Gold Investors Sell From ETPs at Fastest Pace in Three MonthsBy
Assets in bullion funds drop on outlook for U.S. rate rise
Gold futures in New York fell for three straight weeks
Gold investors are selling from bullion-backed funds at the fastest pace in three months as speculation that the Federal Reserve will lift U.S. interest rates next month cut demand for the metal as a store of value.
Holdings in exchange-traded products fell 26.9 metric tons last week, the most since July. Gold futures in New York tumbled 4.7 percent last week, a third straight loss, after a government report Friday showed accelerating growth for U.S. jobs. Gains for the labor market make bullion less appealing as a haven asset and increase the chances that Fed officials will start tightening monetary policy. The metal traded little changed on Monday.
There’s a 68 percent probability the U.S. central bank will raise rates at its December meeting, up from 56 percent the day before the jobs report, Fed-fund futures data show. Higher borrowing costs curb bullion’s appeal because it doesn’t pay interest or pay dividends like other assets such as bonds or equities. Gold is down about 8 percent this year, set for a third straight annual loss.
“The door is wide open for a first rate hike by the U.S. Federal Reserve in December,” Commerzbank AG analysts said in a report. “The U.S. economy appears to be coping well.”
Gold futures for delivery in December added less than 0.1 percent to settle at $1,088.10 an ounce at 1:52 pm. on the Comex in New York. Silver futures declined on the Comex, as platinum and palladium fell on the New York Mercantile Exchange.
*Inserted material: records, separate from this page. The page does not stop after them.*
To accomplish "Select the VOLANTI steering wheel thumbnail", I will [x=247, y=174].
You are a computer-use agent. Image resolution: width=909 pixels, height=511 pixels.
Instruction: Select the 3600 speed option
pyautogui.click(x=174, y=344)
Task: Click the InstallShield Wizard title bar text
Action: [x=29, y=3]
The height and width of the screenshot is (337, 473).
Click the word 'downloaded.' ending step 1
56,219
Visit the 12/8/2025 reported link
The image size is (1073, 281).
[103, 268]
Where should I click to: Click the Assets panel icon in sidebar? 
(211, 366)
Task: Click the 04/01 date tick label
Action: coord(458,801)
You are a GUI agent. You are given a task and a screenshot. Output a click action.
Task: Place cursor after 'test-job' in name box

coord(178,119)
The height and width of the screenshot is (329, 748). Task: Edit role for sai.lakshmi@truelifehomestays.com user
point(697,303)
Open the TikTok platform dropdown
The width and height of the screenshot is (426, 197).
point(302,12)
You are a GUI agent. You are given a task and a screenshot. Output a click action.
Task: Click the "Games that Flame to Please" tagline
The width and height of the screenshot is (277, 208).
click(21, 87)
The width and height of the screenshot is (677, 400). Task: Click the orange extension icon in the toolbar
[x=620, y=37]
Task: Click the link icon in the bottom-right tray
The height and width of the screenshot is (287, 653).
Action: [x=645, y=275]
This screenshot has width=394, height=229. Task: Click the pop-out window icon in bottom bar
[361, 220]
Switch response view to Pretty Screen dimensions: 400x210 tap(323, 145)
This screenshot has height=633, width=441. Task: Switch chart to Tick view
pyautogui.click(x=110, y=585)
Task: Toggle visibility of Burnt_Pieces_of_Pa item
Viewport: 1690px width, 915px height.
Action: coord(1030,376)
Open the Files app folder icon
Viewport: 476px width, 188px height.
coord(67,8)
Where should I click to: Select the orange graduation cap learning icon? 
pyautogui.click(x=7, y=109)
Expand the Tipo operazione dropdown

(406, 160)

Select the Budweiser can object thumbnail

The 271,000 gain in U.S. payrolls for October was the biggest this year and exceeded all estimates in a Bloomberg survey. Fed Chair Janet Yellen last week said improvements in the U.S. economy meant a rate increase next month was a “live possibility.”
Investors sold gold through ETPs for a sixth day Friday, cutting holdings by 3.1 tons to 1,512.8 tons, data compiled by Bloomberg show. Assets are at the lowest since Aug. 19.
“Money has been flowing out of gold,” Xu Wenyu, a Shanghai-based analyst at Huatai Great Wall Futures Co., said by phone. “We may see occasional spurts of buying, but gold remains on a downtrend.”